Die Sichelten ist einer der Haupttage im Baurenleben. Einem armen Tauner und seinem Weibe, welche das ganze Jahr durch die Erdäpfel sparen müssen und kein Brösmeli Fleisch sehen, ist eine Sichelten, an der Wein, zwei- oder dreier Gattig Fleisch und Küchleni genug sind, wirklich ein Tag aus dem tausendjährigen Reich, auf den sie sich das ganze Jahr durch freuen und traurig seufzen, wenn er vorbei ist. Der Geizigste schämt sich an diesem Tag, zu schmürzelen, und wenn es ihn schon reut, er verbirgt es. Es liegt auch eine Art von religiösem Gefühl, oder wenn man will, eine Art von Aberglaube zugrunde. Es ist eine christliche Opfermahlzeit. Der Geber alles Guten hat wiederum seine Hand aufgetan, den Fleiß des Landmanns gesegnet, den Schoß der Erde gesegnet; da kömmts auch dem Härtesten, daß er Gott Dank schuldig sei, etwas opfern solle. Er rüstet eine Mahlzeit, gibt ungezählt die Küchleni weg an der Küchetüre und läßt essen und trinken eine Nacht und einen Tag lang seine Leute, seine Söhne und Knechte und Mägde und den Fremdling, der bei ihm wohnet, so viel ihr Herz gelüstet. Wo die rechte alte Freigebigkeit noch vorwaltet, da heißt man nicht nur die, welche in der Ernte gearbeitet haben, kommen, sondern noch Andere, die durch das Jahr durch für das Haus gearbeitet haben. Und weit und breit wird erzählt, wie einst einer einen Arbeitsmann auf der Stör gehabt habe an einem Samstag, der am Abend mit aller Arbeit fertig geworden wäre.
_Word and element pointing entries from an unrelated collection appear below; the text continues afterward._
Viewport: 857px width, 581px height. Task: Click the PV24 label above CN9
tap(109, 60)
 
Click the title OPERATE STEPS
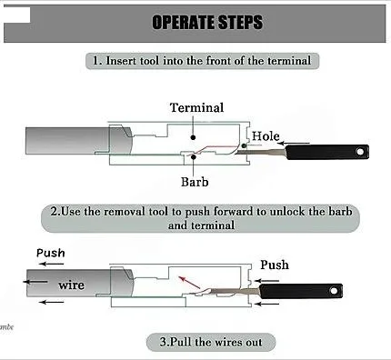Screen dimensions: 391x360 tap(207, 22)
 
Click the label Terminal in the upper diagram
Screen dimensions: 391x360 tap(196, 107)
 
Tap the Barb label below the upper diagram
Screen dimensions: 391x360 tap(195, 182)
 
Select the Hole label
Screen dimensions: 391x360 tap(266, 136)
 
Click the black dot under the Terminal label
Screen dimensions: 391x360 tap(193, 137)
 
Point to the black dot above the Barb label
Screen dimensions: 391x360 tap(193, 157)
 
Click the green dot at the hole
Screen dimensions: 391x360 tap(244, 146)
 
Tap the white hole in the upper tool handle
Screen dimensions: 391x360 tap(360, 151)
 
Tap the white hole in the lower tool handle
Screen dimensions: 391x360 tap(334, 291)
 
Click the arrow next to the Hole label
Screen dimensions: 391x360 tap(294, 144)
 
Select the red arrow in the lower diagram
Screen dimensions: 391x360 tap(189, 283)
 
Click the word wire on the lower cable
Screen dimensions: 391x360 tap(72, 285)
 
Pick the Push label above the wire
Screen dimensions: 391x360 tap(51, 253)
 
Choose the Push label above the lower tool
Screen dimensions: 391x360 tap(275, 265)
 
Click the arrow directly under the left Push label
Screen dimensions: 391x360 tap(51, 264)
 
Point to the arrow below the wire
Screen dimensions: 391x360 tap(52, 302)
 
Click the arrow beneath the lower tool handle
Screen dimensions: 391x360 tap(266, 304)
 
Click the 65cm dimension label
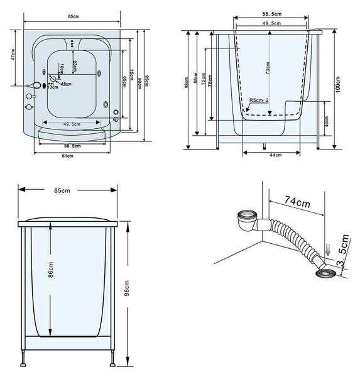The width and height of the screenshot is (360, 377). click(x=124, y=82)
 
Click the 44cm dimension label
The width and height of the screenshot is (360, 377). click(x=275, y=155)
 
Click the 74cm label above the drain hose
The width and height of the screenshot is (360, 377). click(x=297, y=201)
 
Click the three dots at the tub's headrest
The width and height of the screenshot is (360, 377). click(x=74, y=43)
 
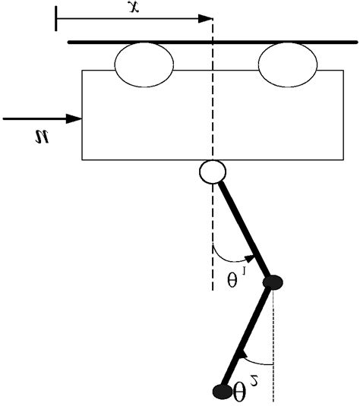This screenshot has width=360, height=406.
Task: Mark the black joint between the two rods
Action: pyautogui.click(x=273, y=283)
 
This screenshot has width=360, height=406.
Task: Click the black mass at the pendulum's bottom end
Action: pyautogui.click(x=222, y=391)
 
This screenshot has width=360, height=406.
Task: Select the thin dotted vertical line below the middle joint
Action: pyautogui.click(x=273, y=349)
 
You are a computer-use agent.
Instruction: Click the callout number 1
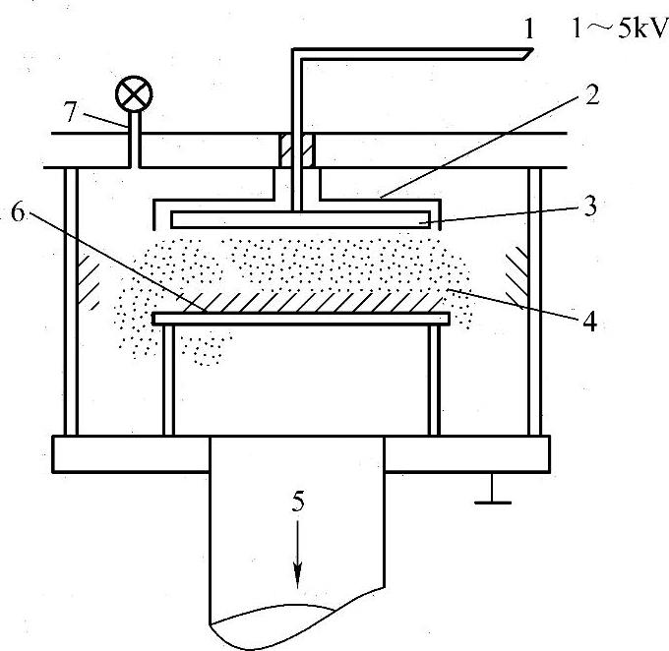pyautogui.click(x=529, y=30)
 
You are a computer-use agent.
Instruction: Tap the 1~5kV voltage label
pyautogui.click(x=611, y=30)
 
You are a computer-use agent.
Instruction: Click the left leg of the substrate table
pyautogui.click(x=169, y=379)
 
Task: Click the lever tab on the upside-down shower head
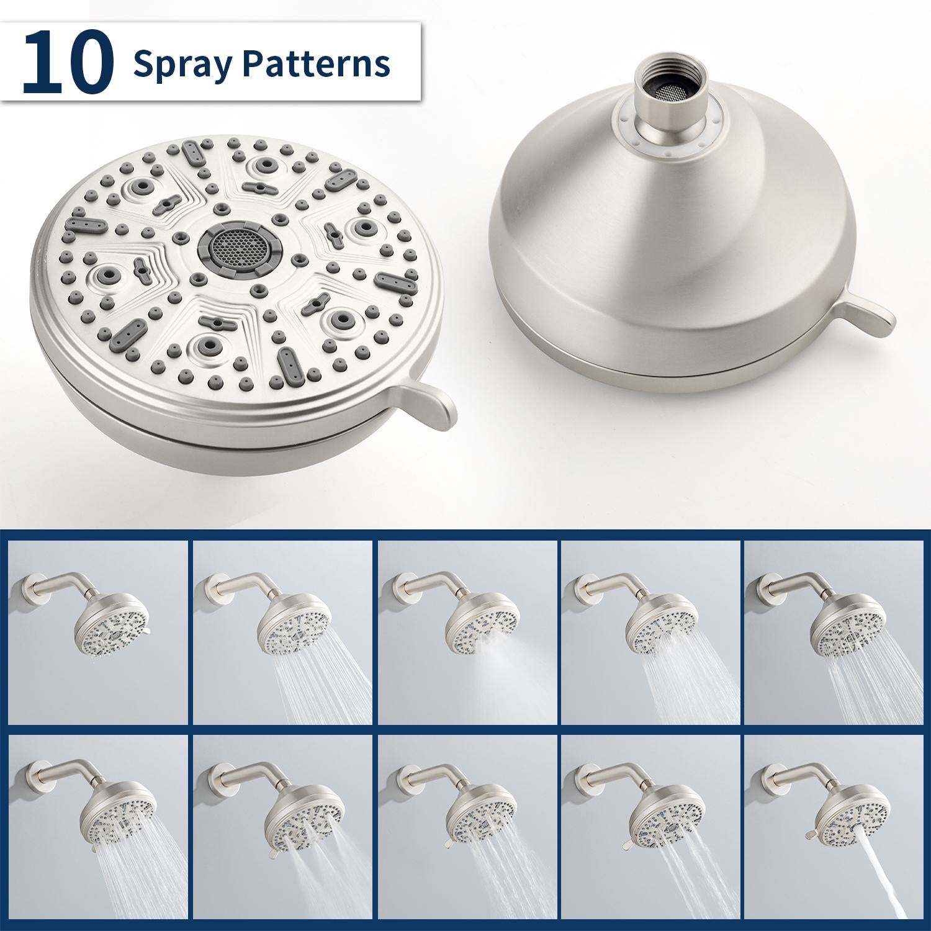(869, 315)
Am Mittag sei er zu ihm gegangen und habe ihm gesagt, er wolle mit ihm abschaffen, sie könnten ihn jetzt entmangeln. Darauf habe jener gesagt, es sei ihm zwider, jetzt fortzugehen, so verliere er einen halben Tag, und bis am Abend würde er fertig. «Nein, sag du nur, was ich dir jetzt schuldig bin, wir können dich entmangeln. Ich will dirs fry sagen, warum: diese Nacht haben wir die Sichelten, da haben wir neue nicht Platz für dich. Komm dann eher morgen e Rung (Zeitlang) wieder, wennd gern willst.»

Ist dieser Opfertag vorbei, dann liest der Geizige die Brosamen zusammen, tut sie sorgfältig an Schatten und schließt Kisten und Kästen für ein Jahr lang zu.